Pixel coordinate grounding data:
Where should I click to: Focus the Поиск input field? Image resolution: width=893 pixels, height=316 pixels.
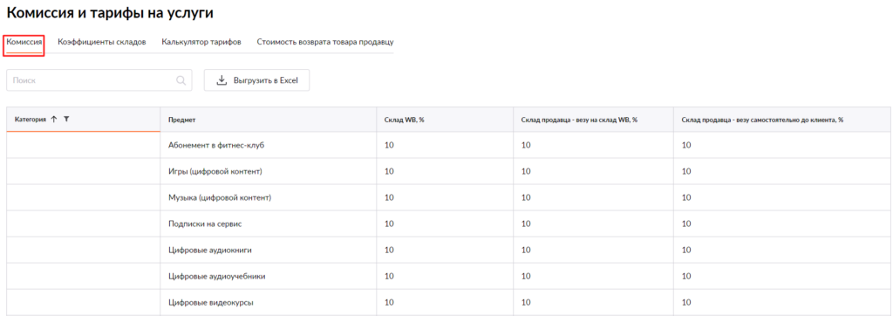[x=99, y=80]
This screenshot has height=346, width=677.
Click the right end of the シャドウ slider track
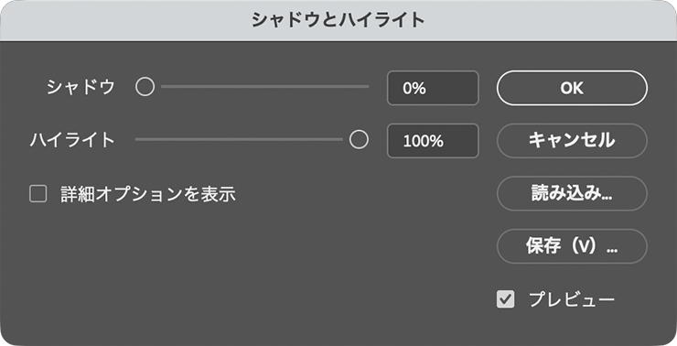coord(367,86)
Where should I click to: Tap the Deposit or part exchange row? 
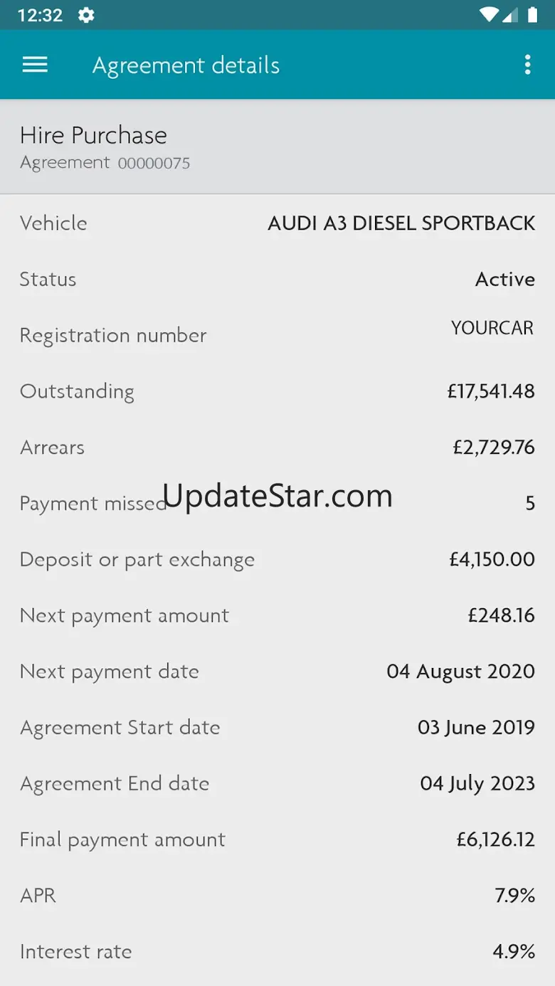click(x=278, y=559)
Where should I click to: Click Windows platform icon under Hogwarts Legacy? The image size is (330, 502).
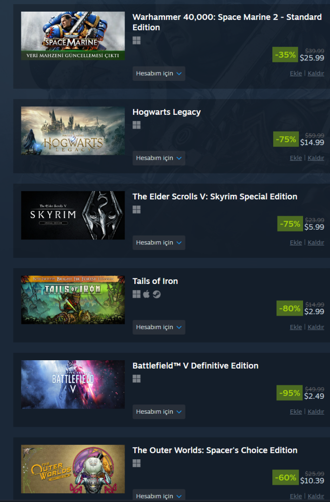click(x=137, y=125)
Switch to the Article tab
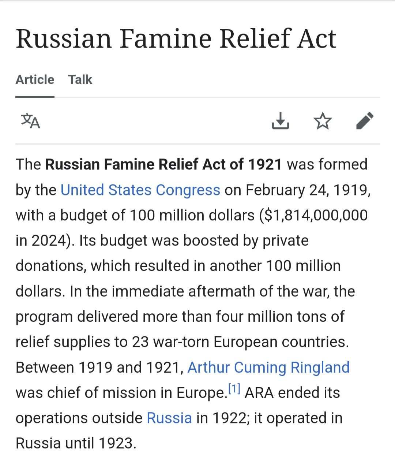The width and height of the screenshot is (395, 459). 35,80
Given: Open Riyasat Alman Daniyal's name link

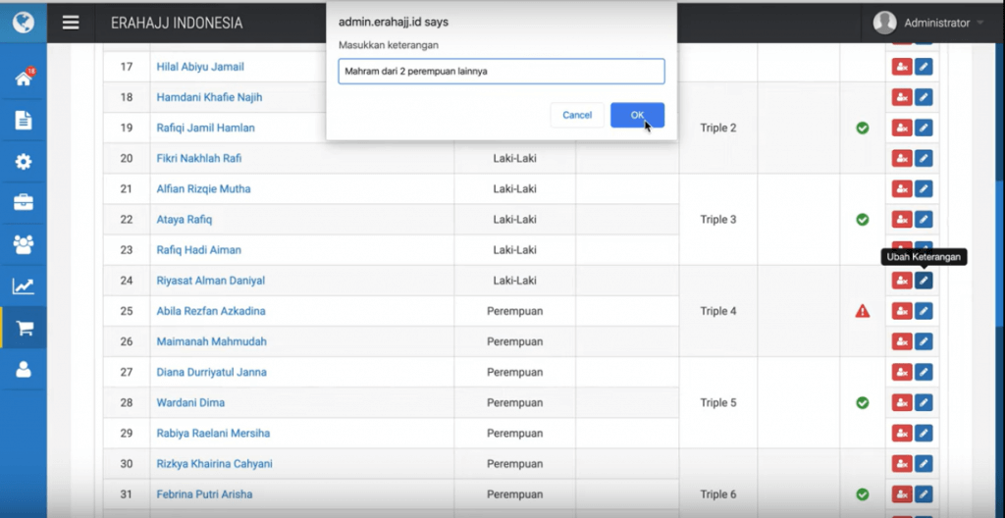Looking at the screenshot, I should tap(210, 281).
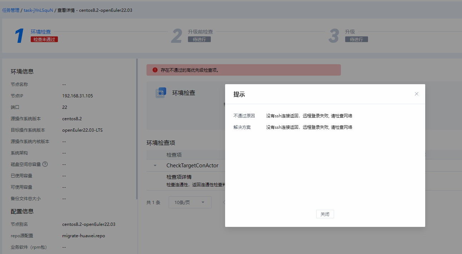Click the 待进行 badge under 升级前检查
Screen dimensions: 462x254
coord(199,39)
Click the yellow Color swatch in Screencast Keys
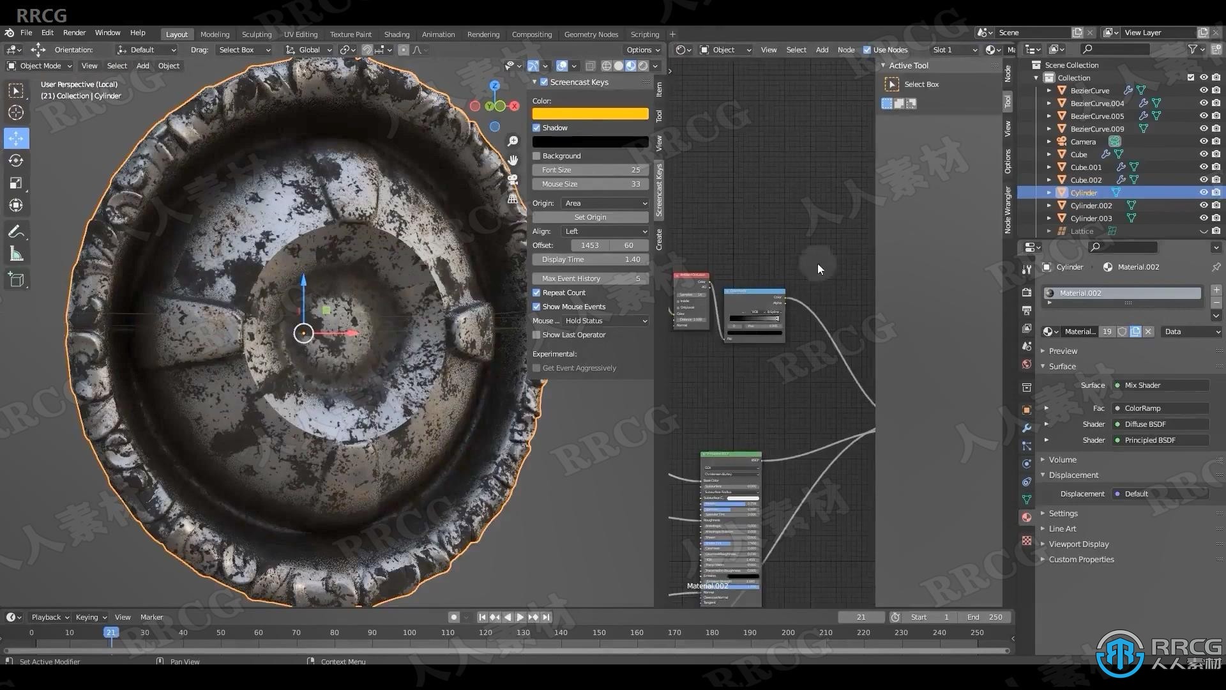 589,114
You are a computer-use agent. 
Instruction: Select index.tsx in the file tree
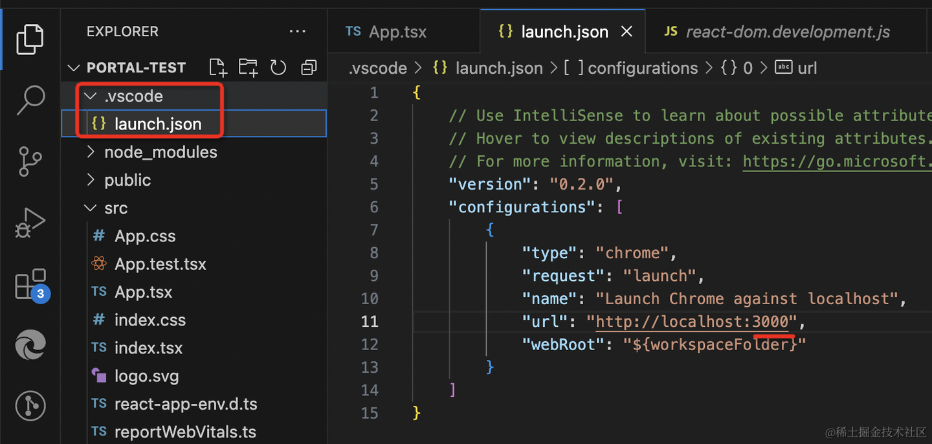point(148,348)
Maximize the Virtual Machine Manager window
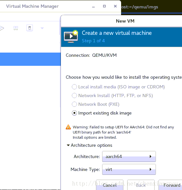Viewport: 182px width, 190px height. tap(104, 6)
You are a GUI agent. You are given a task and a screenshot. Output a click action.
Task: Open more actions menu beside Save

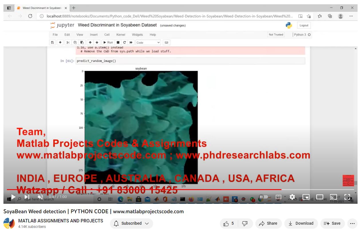tap(352, 224)
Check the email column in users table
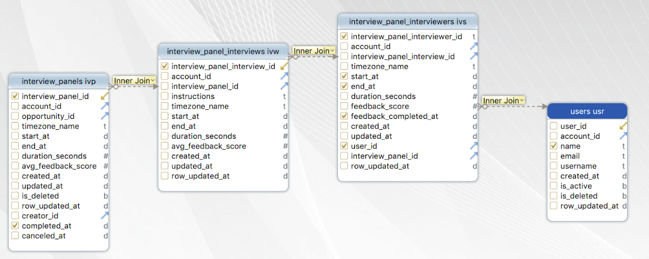 coord(554,156)
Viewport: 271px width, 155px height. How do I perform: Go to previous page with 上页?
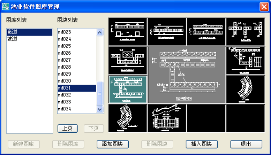tap(68, 129)
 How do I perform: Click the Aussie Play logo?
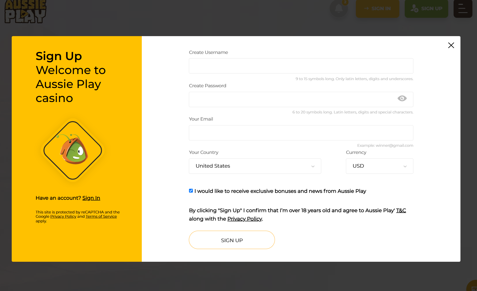point(25,11)
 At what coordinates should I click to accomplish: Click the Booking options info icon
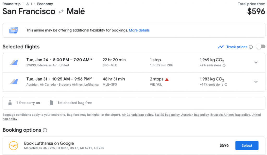pyautogui.click(x=45, y=130)
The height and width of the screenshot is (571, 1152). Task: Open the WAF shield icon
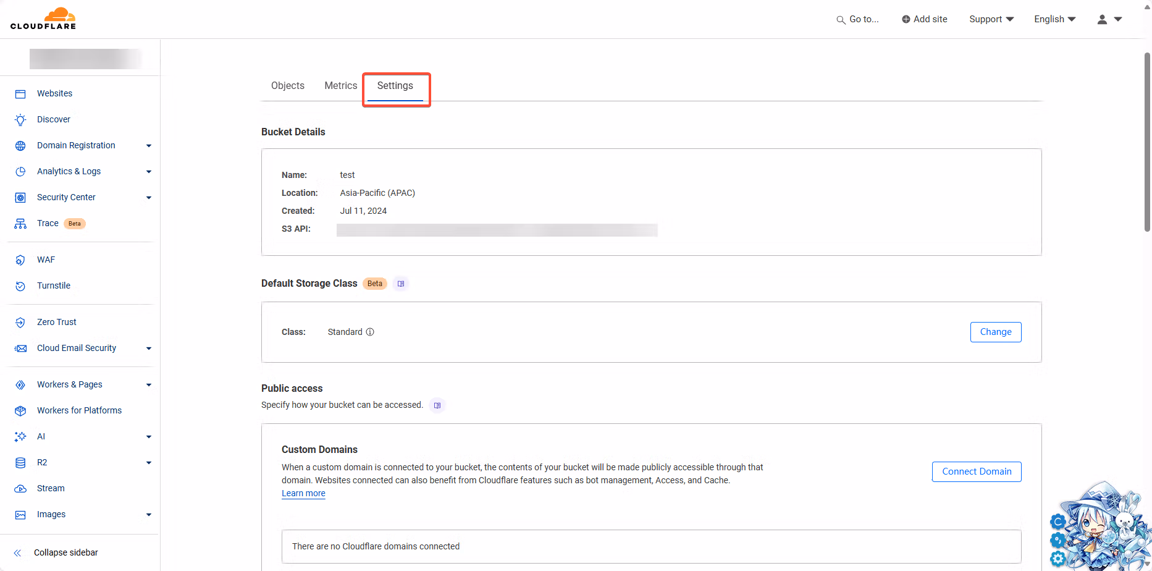point(20,260)
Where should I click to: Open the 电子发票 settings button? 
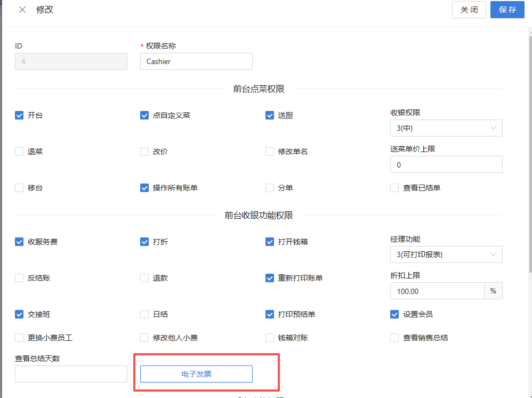pyautogui.click(x=196, y=374)
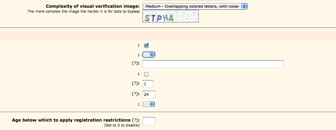The height and width of the screenshot is (130, 336).
Task: Open the (?) help next to the 24 field
Action: pos(134,94)
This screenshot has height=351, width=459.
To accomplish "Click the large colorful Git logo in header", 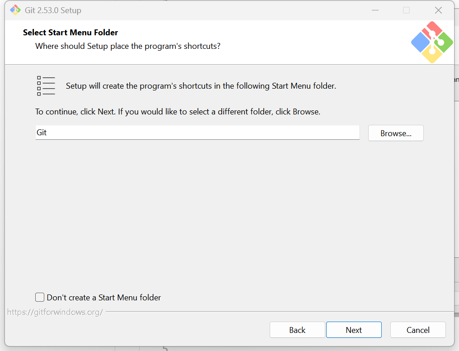I will (432, 42).
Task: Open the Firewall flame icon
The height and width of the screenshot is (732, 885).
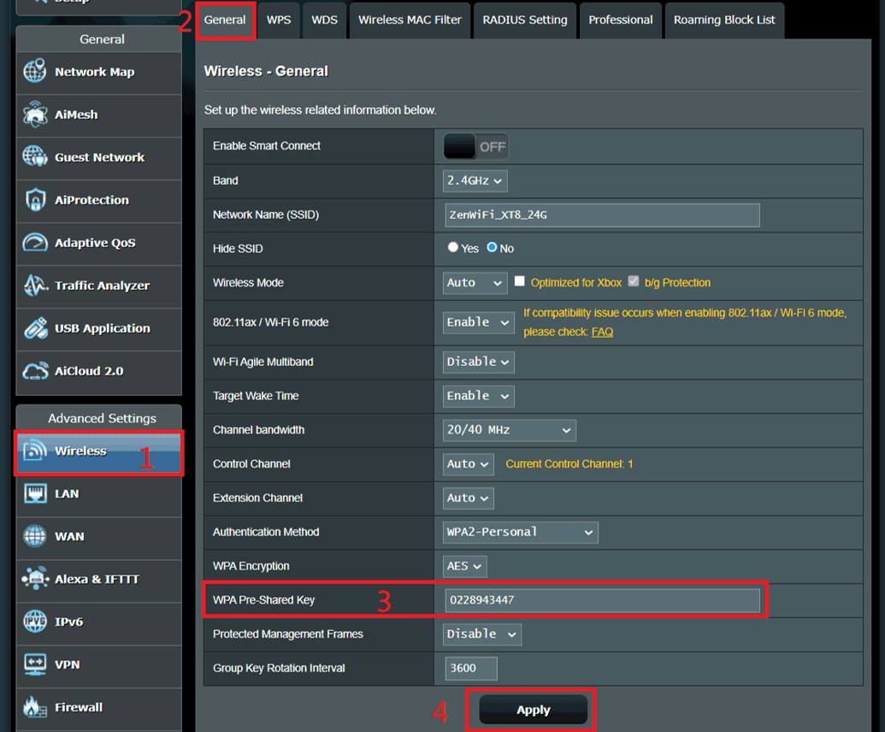Action: 35,707
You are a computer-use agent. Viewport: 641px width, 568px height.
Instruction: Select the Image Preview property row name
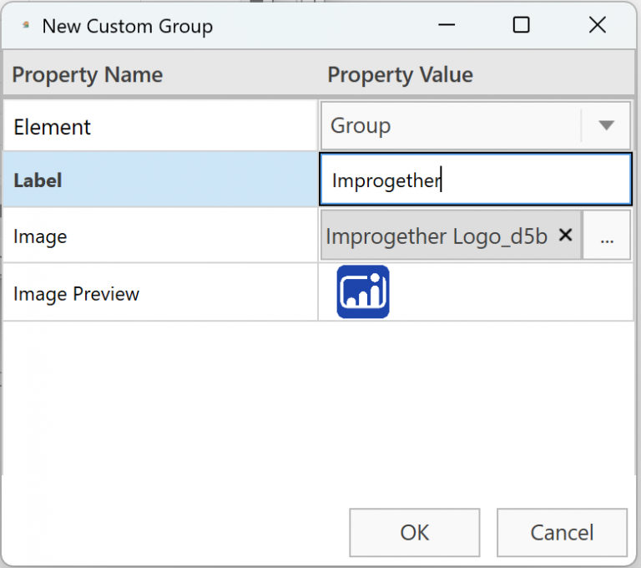[x=76, y=294]
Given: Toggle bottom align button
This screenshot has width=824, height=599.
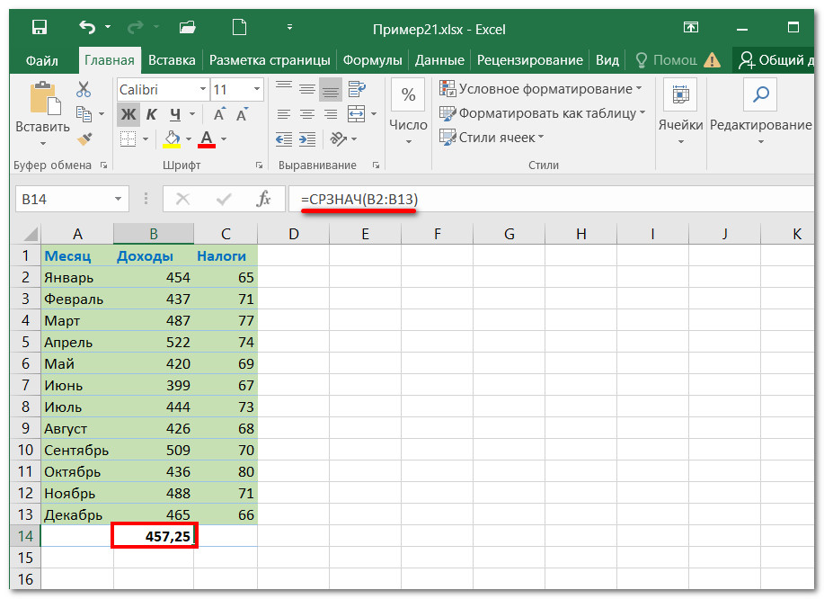Looking at the screenshot, I should click(x=330, y=89).
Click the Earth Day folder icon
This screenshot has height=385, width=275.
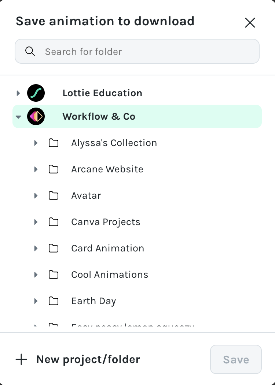click(54, 301)
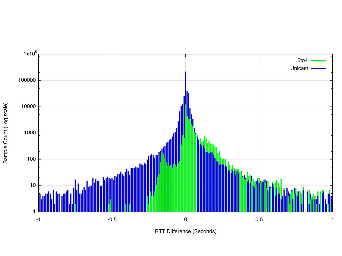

Work order: Using the records above, copy exactly and only the lines from the line with "Given: Toggle bottom align button" through the end, both included; leave every picture out.

Problem solution:
Given: Toggle bottom align button
This screenshot has width=824, height=599.
Looking at the screenshot, I should click(x=330, y=89).
Click the Earth Day folder icon
This screenshot has height=385, width=275.
click(54, 301)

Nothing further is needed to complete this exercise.